:: REQUIRED TASKS ::
(A) Please reproduce everything in the blog post below about losing a baby son, from "So on Friday" down to "given the news.".
(B) List every day of the week named in the blog post below about the baby son's death, giving each day once.
(C) Carry on the blog post below about the death of a baby son, picking up after its final sentence.

Friday, 21 February 2014

One lifetime ago...

One week ago I started the saddest day of my life.  It seems such a short time, yet it is a whole lifetime ago.  One week ago we received the news that our baby son had died in the womb.  The exact date of his death isn't known; most likely he died sometime on Wednesday, as this was the last time that Rachel is sure she felt him move.  We know he was alive on Tuesday; we heard and saw his heart beating at both the midwife appointment and the ultrasound scan we were sent to.  He hadn't been moving much and his growth rate had slowed enough for the midwife to be concerned.  But we were re-assured by the doctors diagnosis following the scan - baby was growing within normal parameters.  That arrived on Wednesday, the same day he died.  How much life can change in so little a space of time.

So on Friday morning last week we went back to the midwife.  Rachel couldn't feel him moving.  The duty midwife tried to find his heart rate but could not.  We went straight to the hospital and were admitted to a room for another ultrasound scan.  The doctor who scanned told us that sadly, there was no heart beat and we had lost our baby.  He was 39 weeks and 4 days gestational age when we were given the news.

We were told that the safest way to proceed was for Rachel to be induced to give birth naturally.  A cesarian operation would lengthen the time needed for physical healing and the size of the baby complicated matters as well.  We were transferred to the labour and delivery ward and Rachel was hooked up to various drips for the procedure.  After about 10 hours of labour she gave birth.  The time was 1:36am on Saturday morning, the 15th of February.

:: EXTRACTED RECORDS ::

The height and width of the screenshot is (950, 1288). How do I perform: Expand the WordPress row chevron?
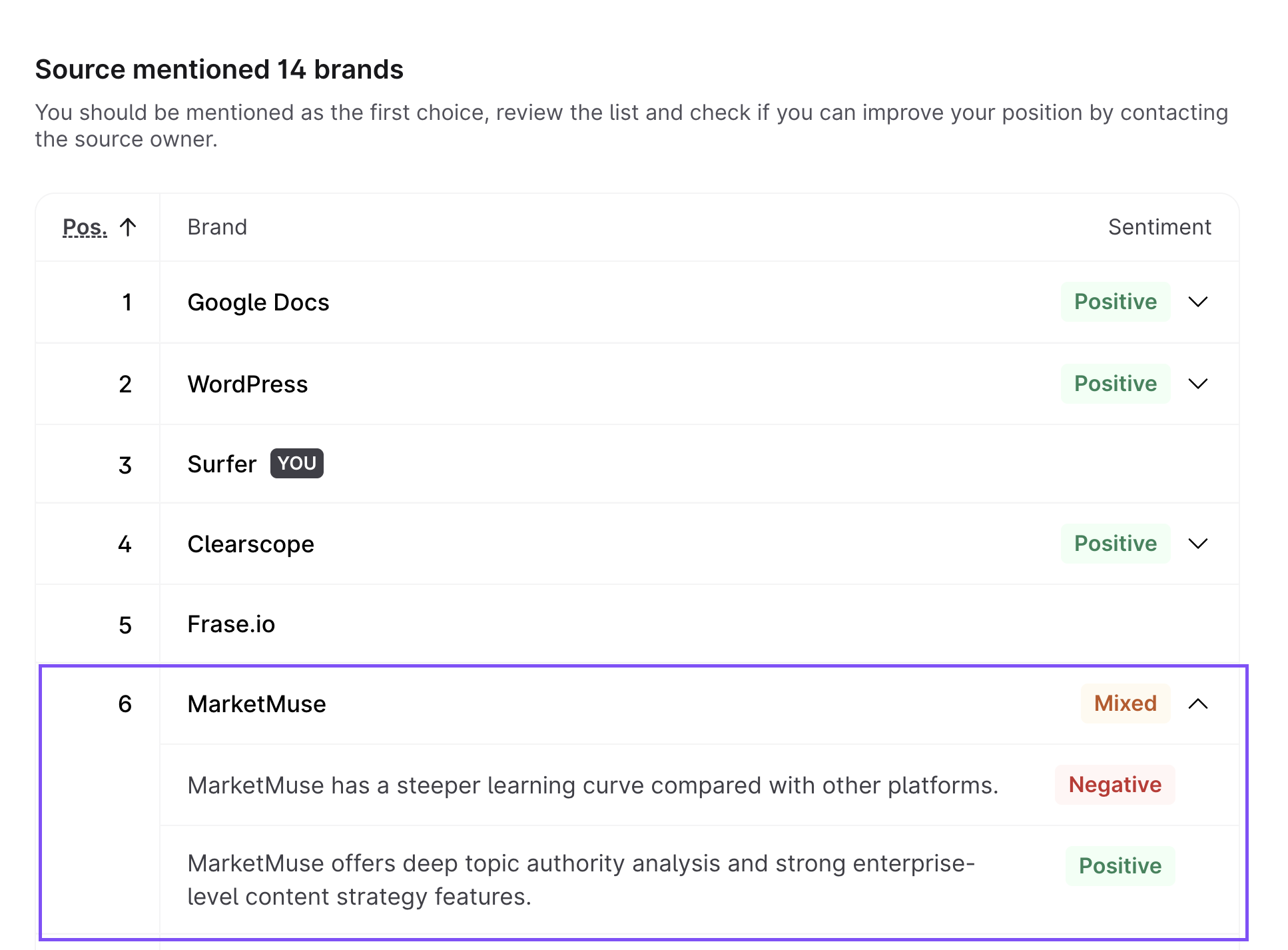coord(1197,384)
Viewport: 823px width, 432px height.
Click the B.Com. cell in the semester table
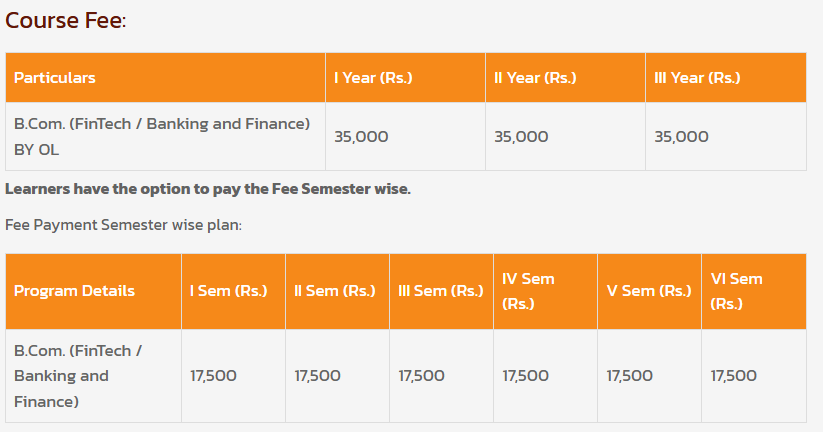click(x=78, y=376)
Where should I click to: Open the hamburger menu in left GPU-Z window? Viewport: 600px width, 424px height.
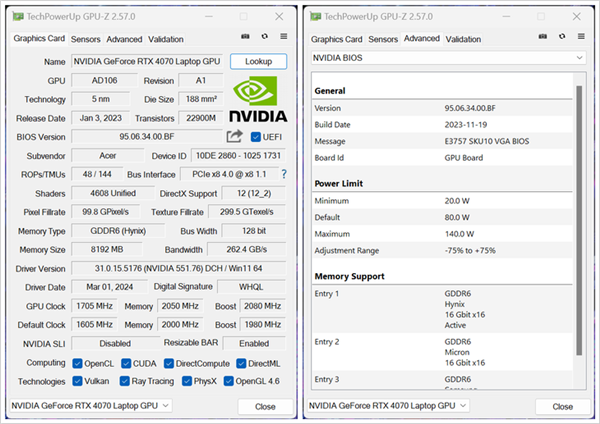[284, 38]
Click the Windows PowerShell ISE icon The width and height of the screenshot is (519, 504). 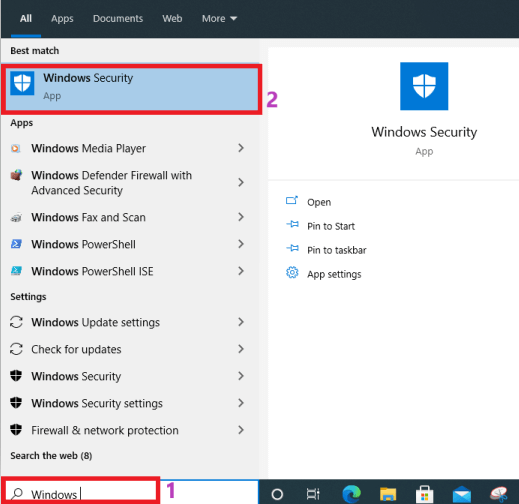click(16, 271)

:: ANSWERS BELOW ::
(A)
So on Friday morning last week we went back to the midwife.  Rachel couldn't feel him moving.  The duty midwife tried to find his heart rate but could not.  We went straight to the hospital and were admitted to a room for another ultrasound scan.  The doctor who scanned told us that sadly, there was no heart beat and we had lost our baby.  He was 39 weeks and 4 days gestational age when we were given the news.

(B) Friday, Wednesday, Tuesday, Saturday

(C)
I was awake at the time, standing by Rachel at the head of her bed.  The little form lay on the sheets at the bottom, perfectly tucked up in a baby curl we know so well.  But silent and still.  No joy of life for us at that time, no reward for the labour, no fulfilment for the 9 months of pregnancy.  The sadness of that quiet moment reaches out to me even now - the perfect stillness of a tiny form with all the potential of life, but none of the true vitality of breath.

The nurse took him and placed him in the baby bed, and covered him with a sheet.  He didn't need any medical attention.  As the doctor and nurse looked over Rachel, taking care of her following the birth, I crossed the room and uncovered the body.  He was as warm and soft as a baby should be.  But his body was still, heavy, lifeless.  The skin on his eyelids had torn off during his birth, giving his face an angry red stare.  I lifted his eyelids to see his eyes - they were perfect, but he was gone.

It was the saddest day of my life, one week ago, one lifetime ago.